Dr. Akankwasah Barirega, the commissioner for wildlife conservation in the Ministry of Tourism, Wildlife and Antiquities was one of many who told The Independent that the Queen Elizabeth Park incident should be viewed as an isolated case.

He said tourism activities were still going on in Queen Elizabeth National Park and other conservation areas in the park and that the world needed to know that this was not a case of degenerated security but an isolated incident that can occur anywhere in the world.

“Uganda still remains a country with the lowest crime rates in the region and even the continent; we hope that our prospective visitors shall not cancel basing on this particular incident,” Barirega told The Independent.

Parks safe from crime

The kidnap happened when the government was announcing unprecedented surges in tourist numbers over the recent years with thousands more visitors coming in from the key source markets of the U.S, the U.K and Germany. It remains to be seen how the latest setback will impact the industry.

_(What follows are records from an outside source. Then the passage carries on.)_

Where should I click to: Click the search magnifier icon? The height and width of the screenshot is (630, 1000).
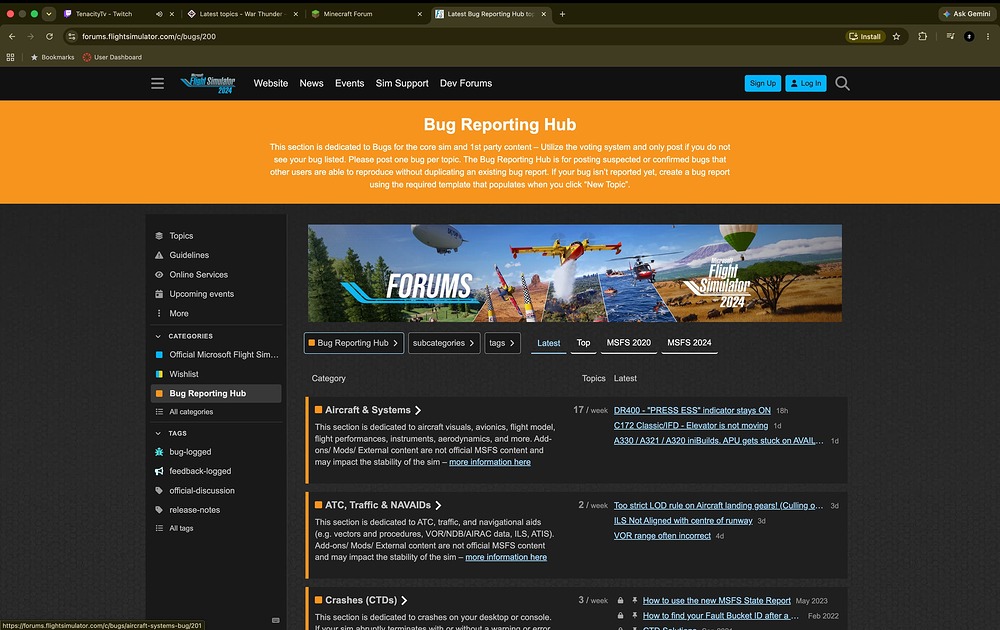click(x=842, y=84)
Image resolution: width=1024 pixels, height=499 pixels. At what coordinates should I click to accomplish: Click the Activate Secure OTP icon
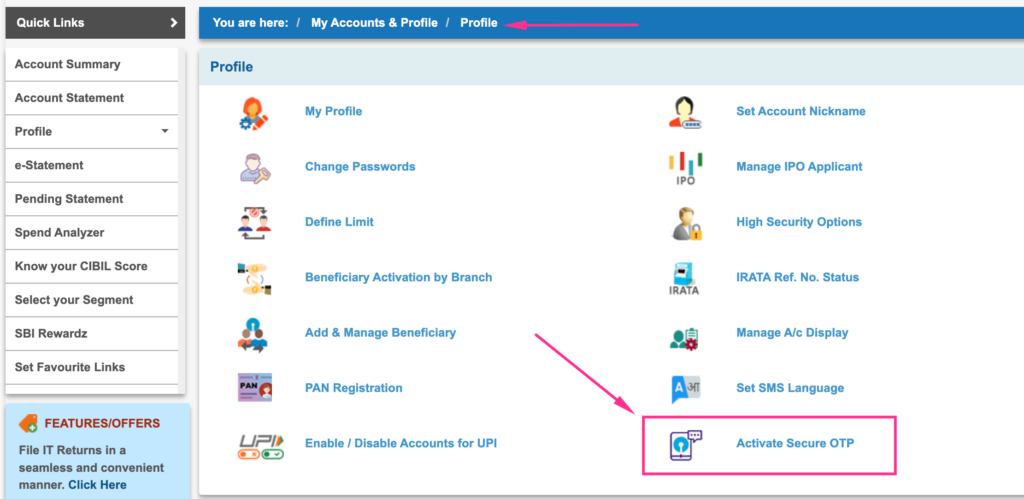(686, 444)
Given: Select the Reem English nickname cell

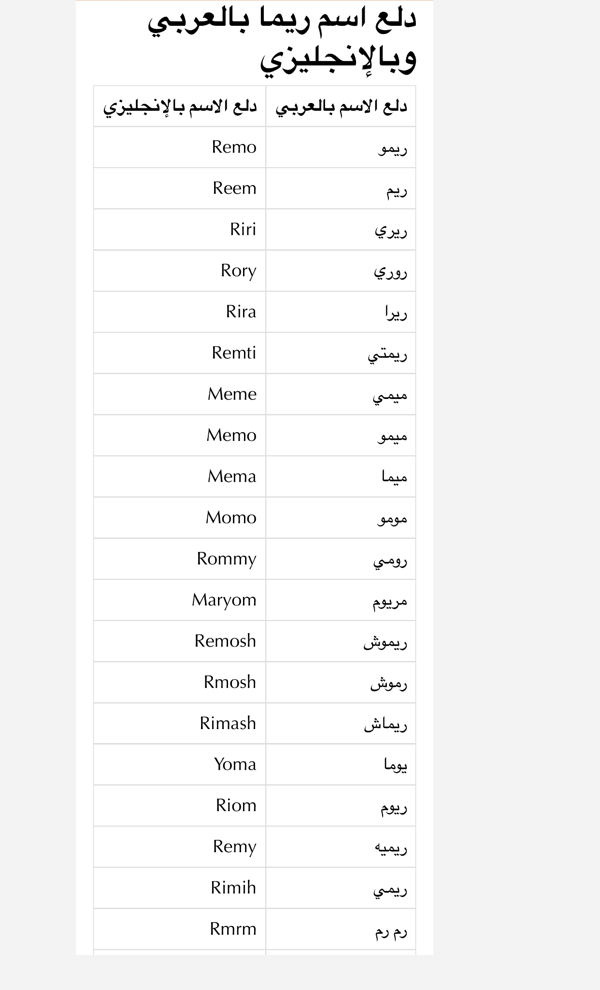Looking at the screenshot, I should point(179,188).
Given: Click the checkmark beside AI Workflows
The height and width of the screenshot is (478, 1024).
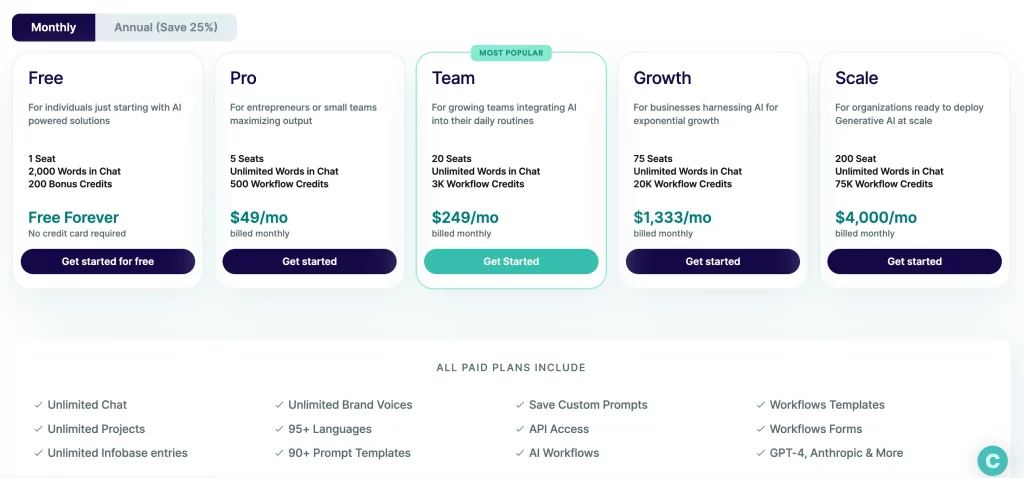Looking at the screenshot, I should [520, 453].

Bashir Hangi, UWA’s communications manager told The Independent that Uganda’s game parks have been safe from this kind of crime.

The only such incident he could recall happened 20 years ago when Rwandan rebels known as Interahamwe ambushed and killed eight foreign tourists in Bwindi; a park which is 150km south of Queen Elizabeth National Park and is renowned for gorilla trekking. The rebels were part of a militia group that was involved in the 1994 Rwandan genocide before fleeing to the jungles of the DR Congo.

Hangi also told The Independent that the Queen Elizabeth Park incident is a wake-up call for all the tourism sector players.

“This is not only about UWA; it is for the entire tourism sector; it is a pointer to how we are working with our colleagues in the private sector and the government agencies.”

Popular tourist destination

Queen Elizabeth National Park is Uganda’s most popular tourist destination. The park’s diverse ecosystems, which include the sprawling savannah grasslands, dense forests, dazzling lakes and the mashy wetlands, make it the ideal habitat for big game, primates including chimpanzees and hundreds of bird species.

Among its other attractions are several dozen enormous craters carved dramatically into rolling green hills, panoramic views of the Kazinga Channel with its banks lined with hippos, buffalo and elephants. These attractions make the park easily one of Uganda’s most popular conservation spots and it is the reason it receives thousands of visitors every year.

Data from the Uganda Tourism Board, the national tourism marketing agency shows Uganda recorded a 1.5% growth in international tourist arrivals to 1.32 million in the 2016/17 financial year.

The U.S is said to have contributed the biggest number of visitors to Uganda with 57,959, followed by the U.K (39,539), India (30,210), China (19,179) and Germany (10,586). Among visitors from Africa, Rwanda contributed the biggest number of visitors (362,865), followed by Kenya (352,817), DR Congo (90,148), Tanzania (86,091) and Sudan (35,353).

Of all the total arrivals during the year, 18% visited for purposes of leisure, recreation and holiday, 22% visited for business and professional conferences, 38% visited for other reasons such as transit, education and medical.

As a result, tourism remains the country’s leading foreign exchange earner bringing in U.S $ 1.4bn (about Shs 5.1 trillion) that year. This is almost three times the revenue Uganda earned a decade earlier (US $498.3 million).

Executives in the sector link the sudden interest in Uganda as a top tourism destination to the recent recruitment of three marketing firms that have been selling Uganda in Europe and North America.

In the national budget for FY 2018/19 the Ministry of Finance, Planning and Economic Development said the procurement of market destination representation firms has so far yielded good results. As a result the government expected to rake in twice as much as much (U.S $ 2.7bn) every year by 2020 from the sector. The projection was that tourist arrivals will have hit four million.

It is not clear now how the kidnap and rescue of the American will affect those plans. Members of the Association of Uganda Tour operators have in the past spoken about how unrest and similar incidents scare away tourists who suddenly cancel their trips.